In this issue of Neuro-Oncology, Kros et al. investigated the utility of mitotic index as a prognostic tool in IDH-mutant astrocytoma.10 The authors pooled 455 IDH-mutant astrocytomas of all histologic grades from 2 European Organization for Research and Treatment of Cancer clinical trials. Histology was assessed using virtual microscopy of scanned slides by a panel of 7 neuropathologists who independently scored the slides on 13 histologic parameters including mitotic count with consensus defined as agreement by 4 of the 7 neuropathologists. Mitotic activity was scored as: ≤1 mitosis, 1–2 mitoses, or > 2 mitoses per 10 consecutive high-power (40x) fields. Progression-free survival (PFS) and overall survival (OS) were leveraged as the outcome parameters. The authors demonstrated that mitotic count was the only histologic feature associated with PFS independent of homozygous CDKN2A/B deletion. The effect on OS was marginal, but not significant, likely due to incomplete follow-up data. A mitotic count cutoff of ≤ 2 and > 2 mitoses was shown to be optimal when comparing discrimination index. Further subdividing based on homozygous loss of CDKN2A/B showed that mitotic count discriminates PFS in IDH-mutant astrocytoma without homozygous CDKN2A/B loss (P = .006), but not in IDH-mutant astrocytoma with homozygous CDKN2A/B loss (P = .66). In this study, neither necrosis (excluded from analysis for low prevalence) nor microvascular proliferation were identified as independent prognostic parameters.

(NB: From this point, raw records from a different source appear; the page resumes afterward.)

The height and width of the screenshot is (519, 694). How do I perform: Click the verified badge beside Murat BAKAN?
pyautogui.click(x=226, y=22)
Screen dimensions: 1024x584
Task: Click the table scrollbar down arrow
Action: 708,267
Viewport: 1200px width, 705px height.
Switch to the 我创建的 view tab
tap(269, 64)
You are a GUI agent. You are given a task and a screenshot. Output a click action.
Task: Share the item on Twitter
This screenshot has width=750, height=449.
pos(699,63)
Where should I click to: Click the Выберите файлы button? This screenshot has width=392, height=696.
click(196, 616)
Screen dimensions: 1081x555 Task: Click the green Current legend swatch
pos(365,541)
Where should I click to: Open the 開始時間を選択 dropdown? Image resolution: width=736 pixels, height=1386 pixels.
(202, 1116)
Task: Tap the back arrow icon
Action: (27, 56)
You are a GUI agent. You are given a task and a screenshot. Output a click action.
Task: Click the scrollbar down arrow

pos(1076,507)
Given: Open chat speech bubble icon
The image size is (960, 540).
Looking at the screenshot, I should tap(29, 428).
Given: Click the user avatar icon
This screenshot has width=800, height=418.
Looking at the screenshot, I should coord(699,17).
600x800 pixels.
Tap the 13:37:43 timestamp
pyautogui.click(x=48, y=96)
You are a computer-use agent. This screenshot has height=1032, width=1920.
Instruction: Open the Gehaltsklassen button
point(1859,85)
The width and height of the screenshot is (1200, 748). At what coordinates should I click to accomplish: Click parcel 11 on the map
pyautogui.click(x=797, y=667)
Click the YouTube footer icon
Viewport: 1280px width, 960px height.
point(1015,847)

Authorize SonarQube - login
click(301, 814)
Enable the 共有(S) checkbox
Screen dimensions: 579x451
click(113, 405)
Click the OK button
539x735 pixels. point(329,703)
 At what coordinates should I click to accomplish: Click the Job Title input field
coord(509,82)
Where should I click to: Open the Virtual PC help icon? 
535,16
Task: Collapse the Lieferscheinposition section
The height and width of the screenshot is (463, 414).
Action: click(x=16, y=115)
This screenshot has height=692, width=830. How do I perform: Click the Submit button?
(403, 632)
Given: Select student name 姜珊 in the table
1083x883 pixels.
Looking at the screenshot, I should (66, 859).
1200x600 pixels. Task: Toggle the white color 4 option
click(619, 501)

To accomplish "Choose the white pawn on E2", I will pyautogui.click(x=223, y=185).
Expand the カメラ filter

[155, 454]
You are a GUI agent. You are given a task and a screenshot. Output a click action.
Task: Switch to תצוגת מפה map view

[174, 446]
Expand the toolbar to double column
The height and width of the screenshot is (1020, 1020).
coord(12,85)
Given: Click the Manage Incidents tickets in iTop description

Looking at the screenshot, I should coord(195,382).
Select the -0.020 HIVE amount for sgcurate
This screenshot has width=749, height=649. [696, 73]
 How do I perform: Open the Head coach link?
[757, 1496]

This study leveraged pathologic consensus of histologic features to analyze a large cohort of tumors from 2 well-characterized trials. While the histologic analysis was exhaustive, there are several limitations to the current work. In general, the inter-rater coefficients (ICC) for most histologic parameters assessed in this study (including mitotic count) were poor (ICC < 0.30). As we know, mitotic activity may vary in different regions of the tumor and as such, it is challenging for all the pathologists to count the same 10 consecutive fields. This underscores the difficulty of obtaining accurate mitotic counts with acceptable inter-observer variability, especially with a low mitotic cutoff. Additionally, histologic grading in general remains susceptible to sampling error or tumor heterogeneity which could explain the subset of tumors identified in this study with paradoxical homozygous deletion of CDKN2A/B and low mitotic activity.

Overall, this study demonstrated that histologic features still have a role in grading IDH-mutant astrocytoma when integrated with molecular data. This work identified mitotic index (cutoff of 2 mitoses per 10 hpf) as an independent prognostic parameter in IDH-mutant astrocytoma without homozygous deletion of CDKN2A/B and the authors recommend its continued use for differentiating grade 2 and grade 3 tumors. However, more future studies are warranted across the globe which may shed further light on this area requiring additional clarity.

Conflict of interest statement

The text is the sole product of the author(s) and no third party had input or gave support to its writing.